Correlation – Finding Correlations Between 2 Multivariate Data Sets

correlationdiscriminant analysisfactor analysismultivariate analysis

I have two data sets, and both are MultiVariate datasets

The first dataset has a format as below, with the first column being the country of origin (only two countries, so binary classifier) of a group of test subjects.

Column 2 is an ID to a audio file, and the other variables (V1:V30) are average responses of test subjects opinions on emotions heard in the audio file (V1=angry, V2=sad,…). Because these are averages, the sum V1:V30 =1:

country fileID V1 V2 V3 V30
0 0001.mp3 0.1 0.5 0.0 0.01
0 0002.mp3 0.3 0.6 0.0 0.00
0 2519.mp3 0.3 0.6 0.0 0.00
1 0001.mp3 0.9 0.00 0.0 0.01
1 0002.mp3 0.1 0.7 0.0 0.00
1 2519.mp3 0.3 0.6 0.0 0.00

The second data set has exactly the same first two columns as the first data set, but different variables that are on a different scale (ratings from 1-9)
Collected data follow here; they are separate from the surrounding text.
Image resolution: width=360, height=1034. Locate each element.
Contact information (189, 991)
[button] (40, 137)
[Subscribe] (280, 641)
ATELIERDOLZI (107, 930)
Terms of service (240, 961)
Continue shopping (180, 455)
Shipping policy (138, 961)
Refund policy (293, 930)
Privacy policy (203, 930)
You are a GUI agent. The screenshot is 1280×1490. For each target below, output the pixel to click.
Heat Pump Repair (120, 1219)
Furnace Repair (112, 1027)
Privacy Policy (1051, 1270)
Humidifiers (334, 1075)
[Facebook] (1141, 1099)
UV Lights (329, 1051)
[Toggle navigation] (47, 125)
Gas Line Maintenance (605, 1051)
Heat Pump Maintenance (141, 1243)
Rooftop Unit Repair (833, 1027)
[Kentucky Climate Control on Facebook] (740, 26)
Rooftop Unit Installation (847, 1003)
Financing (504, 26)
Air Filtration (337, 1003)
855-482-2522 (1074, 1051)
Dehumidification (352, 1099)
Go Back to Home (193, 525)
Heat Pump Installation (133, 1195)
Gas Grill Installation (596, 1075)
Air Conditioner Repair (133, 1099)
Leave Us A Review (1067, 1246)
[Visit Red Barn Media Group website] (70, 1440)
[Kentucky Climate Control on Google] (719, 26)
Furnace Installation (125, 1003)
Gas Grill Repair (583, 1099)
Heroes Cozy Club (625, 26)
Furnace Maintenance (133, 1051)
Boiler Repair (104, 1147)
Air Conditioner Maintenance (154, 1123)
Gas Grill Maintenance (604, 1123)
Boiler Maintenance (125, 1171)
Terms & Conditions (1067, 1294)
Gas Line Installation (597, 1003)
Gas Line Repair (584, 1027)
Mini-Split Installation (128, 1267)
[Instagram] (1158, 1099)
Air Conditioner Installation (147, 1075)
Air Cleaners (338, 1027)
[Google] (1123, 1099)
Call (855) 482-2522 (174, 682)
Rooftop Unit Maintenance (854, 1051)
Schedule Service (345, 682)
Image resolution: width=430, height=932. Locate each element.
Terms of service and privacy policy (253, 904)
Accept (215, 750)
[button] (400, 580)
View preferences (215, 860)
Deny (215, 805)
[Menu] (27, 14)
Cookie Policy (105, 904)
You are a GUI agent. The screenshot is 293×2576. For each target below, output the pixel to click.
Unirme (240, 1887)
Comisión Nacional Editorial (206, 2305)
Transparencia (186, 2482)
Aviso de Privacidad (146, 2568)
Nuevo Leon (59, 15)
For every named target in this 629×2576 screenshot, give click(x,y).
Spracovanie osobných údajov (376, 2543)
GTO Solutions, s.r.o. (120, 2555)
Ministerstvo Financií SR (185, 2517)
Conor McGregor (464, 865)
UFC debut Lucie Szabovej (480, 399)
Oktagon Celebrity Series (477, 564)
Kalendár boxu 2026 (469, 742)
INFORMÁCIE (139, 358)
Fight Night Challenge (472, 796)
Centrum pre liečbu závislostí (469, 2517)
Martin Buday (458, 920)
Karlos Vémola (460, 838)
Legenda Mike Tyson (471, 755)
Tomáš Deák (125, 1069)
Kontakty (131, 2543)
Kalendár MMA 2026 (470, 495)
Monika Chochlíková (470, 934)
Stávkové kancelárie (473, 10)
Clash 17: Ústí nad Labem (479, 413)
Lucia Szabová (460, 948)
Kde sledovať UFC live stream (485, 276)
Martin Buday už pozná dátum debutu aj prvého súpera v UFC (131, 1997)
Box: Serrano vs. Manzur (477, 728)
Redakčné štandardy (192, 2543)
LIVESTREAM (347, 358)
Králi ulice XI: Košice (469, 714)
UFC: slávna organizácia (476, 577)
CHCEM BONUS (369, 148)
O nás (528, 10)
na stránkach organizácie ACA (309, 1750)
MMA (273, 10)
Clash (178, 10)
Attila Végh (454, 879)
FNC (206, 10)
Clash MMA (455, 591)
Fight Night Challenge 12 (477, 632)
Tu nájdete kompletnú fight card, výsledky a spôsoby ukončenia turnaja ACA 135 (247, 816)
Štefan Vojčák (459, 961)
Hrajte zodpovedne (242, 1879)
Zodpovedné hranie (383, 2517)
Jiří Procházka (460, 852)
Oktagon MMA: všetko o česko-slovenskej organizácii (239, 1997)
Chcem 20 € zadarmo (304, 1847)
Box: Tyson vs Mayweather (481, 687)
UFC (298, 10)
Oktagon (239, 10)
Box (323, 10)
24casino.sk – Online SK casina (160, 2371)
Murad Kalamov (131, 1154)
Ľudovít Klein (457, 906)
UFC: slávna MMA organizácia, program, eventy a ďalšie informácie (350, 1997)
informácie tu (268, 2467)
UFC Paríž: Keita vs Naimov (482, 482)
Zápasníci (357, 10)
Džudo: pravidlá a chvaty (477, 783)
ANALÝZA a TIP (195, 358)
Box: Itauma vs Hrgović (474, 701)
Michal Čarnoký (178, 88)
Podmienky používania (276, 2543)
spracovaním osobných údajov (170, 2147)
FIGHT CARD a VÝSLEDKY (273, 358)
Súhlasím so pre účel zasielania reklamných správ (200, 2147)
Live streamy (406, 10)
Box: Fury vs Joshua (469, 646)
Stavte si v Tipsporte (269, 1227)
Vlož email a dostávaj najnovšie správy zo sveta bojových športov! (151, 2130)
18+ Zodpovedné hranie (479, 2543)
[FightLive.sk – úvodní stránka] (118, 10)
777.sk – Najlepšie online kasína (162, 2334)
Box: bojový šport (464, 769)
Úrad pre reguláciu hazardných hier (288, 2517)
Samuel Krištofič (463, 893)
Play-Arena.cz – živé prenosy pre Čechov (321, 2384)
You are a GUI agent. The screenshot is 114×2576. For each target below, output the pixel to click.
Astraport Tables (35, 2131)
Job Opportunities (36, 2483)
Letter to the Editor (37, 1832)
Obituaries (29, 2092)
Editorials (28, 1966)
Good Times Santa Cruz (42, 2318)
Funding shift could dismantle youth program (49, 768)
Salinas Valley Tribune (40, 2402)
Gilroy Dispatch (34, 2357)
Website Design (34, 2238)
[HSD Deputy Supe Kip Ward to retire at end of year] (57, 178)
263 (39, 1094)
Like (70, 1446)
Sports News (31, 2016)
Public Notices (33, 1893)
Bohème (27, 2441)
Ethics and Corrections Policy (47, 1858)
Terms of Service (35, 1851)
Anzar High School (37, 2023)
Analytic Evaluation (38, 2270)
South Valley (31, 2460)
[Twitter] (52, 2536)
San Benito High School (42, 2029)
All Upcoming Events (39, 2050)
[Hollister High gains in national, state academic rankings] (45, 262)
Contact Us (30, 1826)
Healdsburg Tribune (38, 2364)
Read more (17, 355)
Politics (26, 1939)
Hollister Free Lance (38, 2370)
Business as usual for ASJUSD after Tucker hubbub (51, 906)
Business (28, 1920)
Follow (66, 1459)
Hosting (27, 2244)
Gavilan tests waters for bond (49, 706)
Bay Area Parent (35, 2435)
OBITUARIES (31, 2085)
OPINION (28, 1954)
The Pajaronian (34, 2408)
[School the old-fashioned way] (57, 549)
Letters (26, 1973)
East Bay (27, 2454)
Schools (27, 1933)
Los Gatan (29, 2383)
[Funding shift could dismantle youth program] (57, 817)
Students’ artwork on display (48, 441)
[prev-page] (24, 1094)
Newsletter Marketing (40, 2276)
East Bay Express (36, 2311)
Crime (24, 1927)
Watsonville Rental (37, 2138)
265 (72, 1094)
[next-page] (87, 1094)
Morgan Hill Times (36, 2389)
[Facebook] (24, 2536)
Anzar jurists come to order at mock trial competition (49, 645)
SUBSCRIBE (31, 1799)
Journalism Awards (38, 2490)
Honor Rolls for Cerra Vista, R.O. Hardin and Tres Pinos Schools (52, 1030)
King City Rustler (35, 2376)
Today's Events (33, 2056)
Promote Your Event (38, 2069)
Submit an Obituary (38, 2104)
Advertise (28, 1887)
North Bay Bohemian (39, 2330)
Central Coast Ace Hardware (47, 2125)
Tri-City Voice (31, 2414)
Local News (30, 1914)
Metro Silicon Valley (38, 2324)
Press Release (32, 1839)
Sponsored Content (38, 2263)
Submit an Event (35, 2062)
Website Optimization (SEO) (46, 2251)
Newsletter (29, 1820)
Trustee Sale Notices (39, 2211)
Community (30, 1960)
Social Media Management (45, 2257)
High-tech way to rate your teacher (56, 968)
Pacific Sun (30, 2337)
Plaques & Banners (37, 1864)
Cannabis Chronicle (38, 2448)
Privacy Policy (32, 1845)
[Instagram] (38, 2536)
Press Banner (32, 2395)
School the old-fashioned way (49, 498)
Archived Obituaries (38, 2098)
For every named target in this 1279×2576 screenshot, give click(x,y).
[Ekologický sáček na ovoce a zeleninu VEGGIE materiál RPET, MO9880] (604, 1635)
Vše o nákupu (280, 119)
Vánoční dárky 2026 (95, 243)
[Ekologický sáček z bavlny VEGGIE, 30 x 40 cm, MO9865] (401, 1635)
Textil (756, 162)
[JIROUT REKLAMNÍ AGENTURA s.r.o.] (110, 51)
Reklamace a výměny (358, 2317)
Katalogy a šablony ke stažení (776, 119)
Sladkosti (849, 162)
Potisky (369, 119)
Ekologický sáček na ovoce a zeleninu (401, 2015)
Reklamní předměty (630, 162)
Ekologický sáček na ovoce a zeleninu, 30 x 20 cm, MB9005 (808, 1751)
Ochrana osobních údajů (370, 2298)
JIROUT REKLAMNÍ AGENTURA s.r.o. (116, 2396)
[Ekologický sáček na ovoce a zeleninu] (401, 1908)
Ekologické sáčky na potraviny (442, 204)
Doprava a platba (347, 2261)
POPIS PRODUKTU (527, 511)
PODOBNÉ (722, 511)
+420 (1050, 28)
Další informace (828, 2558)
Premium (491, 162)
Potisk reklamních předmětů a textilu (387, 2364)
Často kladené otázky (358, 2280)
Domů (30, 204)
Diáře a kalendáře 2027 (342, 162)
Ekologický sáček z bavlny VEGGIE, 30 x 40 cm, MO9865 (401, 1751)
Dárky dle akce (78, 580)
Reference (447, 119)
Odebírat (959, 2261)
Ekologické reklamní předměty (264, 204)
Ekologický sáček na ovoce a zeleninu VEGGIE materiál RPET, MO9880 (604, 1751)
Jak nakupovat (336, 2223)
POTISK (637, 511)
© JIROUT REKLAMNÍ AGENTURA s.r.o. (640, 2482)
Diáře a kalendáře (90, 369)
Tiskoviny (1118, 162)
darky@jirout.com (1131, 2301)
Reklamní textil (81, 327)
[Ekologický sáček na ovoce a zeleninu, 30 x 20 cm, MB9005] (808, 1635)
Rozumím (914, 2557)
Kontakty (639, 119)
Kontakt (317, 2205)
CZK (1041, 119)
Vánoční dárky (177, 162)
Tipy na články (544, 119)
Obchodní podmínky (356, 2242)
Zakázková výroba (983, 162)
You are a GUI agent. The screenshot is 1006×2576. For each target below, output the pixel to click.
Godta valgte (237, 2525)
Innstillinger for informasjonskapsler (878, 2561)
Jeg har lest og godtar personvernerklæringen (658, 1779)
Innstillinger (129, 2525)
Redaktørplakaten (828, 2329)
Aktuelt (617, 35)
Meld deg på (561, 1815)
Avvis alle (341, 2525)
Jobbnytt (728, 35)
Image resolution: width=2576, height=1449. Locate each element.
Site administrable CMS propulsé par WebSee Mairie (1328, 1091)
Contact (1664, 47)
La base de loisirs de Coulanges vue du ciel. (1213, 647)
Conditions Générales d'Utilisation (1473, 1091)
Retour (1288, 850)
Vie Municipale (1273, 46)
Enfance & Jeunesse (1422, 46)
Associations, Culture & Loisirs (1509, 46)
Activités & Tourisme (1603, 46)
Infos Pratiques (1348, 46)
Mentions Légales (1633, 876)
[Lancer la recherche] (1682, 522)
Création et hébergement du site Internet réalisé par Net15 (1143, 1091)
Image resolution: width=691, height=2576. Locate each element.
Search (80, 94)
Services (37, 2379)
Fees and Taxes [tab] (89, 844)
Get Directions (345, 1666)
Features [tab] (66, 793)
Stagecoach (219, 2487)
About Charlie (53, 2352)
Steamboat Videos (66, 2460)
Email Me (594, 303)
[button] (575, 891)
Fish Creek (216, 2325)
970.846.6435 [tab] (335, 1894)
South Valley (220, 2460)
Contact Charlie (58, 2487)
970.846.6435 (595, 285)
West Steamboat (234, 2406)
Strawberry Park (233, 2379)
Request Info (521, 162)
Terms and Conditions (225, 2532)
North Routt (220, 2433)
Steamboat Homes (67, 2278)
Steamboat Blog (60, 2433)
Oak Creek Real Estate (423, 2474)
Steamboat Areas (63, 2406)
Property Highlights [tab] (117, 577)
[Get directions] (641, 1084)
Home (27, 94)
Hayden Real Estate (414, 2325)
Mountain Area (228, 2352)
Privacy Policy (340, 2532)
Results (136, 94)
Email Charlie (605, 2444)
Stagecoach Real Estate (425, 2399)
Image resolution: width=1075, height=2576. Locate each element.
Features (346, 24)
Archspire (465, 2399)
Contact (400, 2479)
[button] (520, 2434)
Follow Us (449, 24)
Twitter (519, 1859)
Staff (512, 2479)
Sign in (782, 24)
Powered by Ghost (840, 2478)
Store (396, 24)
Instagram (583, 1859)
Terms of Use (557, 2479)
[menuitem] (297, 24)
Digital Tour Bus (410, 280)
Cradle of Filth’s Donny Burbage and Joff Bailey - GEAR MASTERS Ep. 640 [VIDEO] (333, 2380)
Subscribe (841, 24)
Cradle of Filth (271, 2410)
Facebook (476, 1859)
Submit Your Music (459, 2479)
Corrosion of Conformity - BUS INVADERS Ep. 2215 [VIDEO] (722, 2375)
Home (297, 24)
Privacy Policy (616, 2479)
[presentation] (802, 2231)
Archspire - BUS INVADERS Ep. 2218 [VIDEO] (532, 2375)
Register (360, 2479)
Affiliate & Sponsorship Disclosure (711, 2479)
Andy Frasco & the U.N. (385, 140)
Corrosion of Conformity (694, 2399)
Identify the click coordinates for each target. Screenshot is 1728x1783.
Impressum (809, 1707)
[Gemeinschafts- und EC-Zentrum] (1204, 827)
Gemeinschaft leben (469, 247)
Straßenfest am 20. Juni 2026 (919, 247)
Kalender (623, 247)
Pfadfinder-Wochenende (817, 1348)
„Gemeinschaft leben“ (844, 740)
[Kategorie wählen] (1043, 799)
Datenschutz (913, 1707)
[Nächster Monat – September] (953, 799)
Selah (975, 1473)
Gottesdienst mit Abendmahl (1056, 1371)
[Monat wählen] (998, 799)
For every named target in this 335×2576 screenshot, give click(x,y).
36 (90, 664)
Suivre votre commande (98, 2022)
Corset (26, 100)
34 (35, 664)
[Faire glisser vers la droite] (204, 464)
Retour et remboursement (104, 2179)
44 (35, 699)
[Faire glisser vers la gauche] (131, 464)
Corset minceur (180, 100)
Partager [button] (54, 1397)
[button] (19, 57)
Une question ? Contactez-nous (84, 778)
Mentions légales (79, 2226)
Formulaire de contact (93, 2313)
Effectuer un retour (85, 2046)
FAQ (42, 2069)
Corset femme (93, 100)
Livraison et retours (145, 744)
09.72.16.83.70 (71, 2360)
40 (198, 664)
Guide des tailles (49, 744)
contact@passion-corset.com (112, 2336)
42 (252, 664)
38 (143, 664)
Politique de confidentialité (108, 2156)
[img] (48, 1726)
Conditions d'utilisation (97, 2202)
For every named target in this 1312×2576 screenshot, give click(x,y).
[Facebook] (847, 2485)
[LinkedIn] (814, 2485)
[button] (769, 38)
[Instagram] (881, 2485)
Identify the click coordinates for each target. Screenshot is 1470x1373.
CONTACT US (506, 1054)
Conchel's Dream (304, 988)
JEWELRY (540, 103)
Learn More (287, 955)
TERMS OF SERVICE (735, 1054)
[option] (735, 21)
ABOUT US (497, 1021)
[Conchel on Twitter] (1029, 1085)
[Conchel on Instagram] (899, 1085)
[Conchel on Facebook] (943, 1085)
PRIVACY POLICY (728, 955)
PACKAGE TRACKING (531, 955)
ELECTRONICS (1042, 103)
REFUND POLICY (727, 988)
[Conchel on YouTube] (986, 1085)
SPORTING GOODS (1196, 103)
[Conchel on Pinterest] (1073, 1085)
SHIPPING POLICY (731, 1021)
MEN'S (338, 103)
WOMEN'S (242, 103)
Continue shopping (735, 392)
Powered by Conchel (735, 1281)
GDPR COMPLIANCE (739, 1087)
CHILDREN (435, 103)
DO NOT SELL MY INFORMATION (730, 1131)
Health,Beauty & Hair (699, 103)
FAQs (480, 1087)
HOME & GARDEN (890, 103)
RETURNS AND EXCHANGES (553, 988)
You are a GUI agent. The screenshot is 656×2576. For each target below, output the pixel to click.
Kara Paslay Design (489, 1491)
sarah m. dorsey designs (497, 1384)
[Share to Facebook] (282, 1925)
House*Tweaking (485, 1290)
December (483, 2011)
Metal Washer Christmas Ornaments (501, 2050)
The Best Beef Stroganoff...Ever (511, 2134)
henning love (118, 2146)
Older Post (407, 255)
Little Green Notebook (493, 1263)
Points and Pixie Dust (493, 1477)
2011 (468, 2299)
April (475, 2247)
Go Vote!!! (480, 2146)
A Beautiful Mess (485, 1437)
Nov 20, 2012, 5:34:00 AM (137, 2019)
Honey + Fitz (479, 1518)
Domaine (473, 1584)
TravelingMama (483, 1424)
country fileID V31 V322 V33 V53
0 0001.mp3 5.6 4.7 3.3 7.8
0 0002.mp3 4.3 3.5 6.2 4.2
0 2519.mp3 3.5 5.2 4.4 6.8
1 0001.mp3 4.5 7.2 6.7 4.3
1 0002.mp3 5.8 4.1 3.8 8.2
1 2519.mp3 6.6 4.4 3.3 2.2

The analysis that I am supposed to achieve is to find if there is a way to use 2nd data set (with variables on scale 1-9) to predict the emotion from the first dataset via some kind of correlation between the variables in the first and second datasets. This is for an introductory multivariate course, and the professor has only introduced factor analysis, PCA, and Linear Discriminant Analysis as methods of analysis. No logistic regression yet

I am having a lot of trouble using the methods that have been introduced. Shapiro-Wilk tests for normality do not run in R, because the data set is too large. Corrleation matrices find nothing above .02, and factor analysis only finds p-values of 0

I would really appreciate some guidance on how to approach and conduct this analysis

Best Answer

As the first comment suggests, you can answer whether the two sets of covariates (V1-V30) and (V31-V53) are correlated using canonical correlations. Remember to remove one covariate from (V1-V30) since otherwise it will not have full rank: the sum of the 30 covariates is 1! Perhaps it would be sufficient to perform the general test for any presence of canonical correlation given in the wiki link, report your test statistic and p-value to show that the sets of variables are correlated.

Next I recommend performing a PCA on the variables (V31-V53), remembering to center and scale them. Pick a suitable number of principal components to explain variation in the original set of covariates, and create scatter plots between each pair of these principal components while labeling country location to visually assess if the data may be linear separated by any of these principal components. If so, one can use linear discriminant analysis with the principal components acting as the covariates. It's also worthwhile to note that factor analysis or the normal linear factor model is very closely related to principal component analysis: the number of latent variables included in the factor model will be similar to the number of principal components recommended by diminishing returns in their explained variation.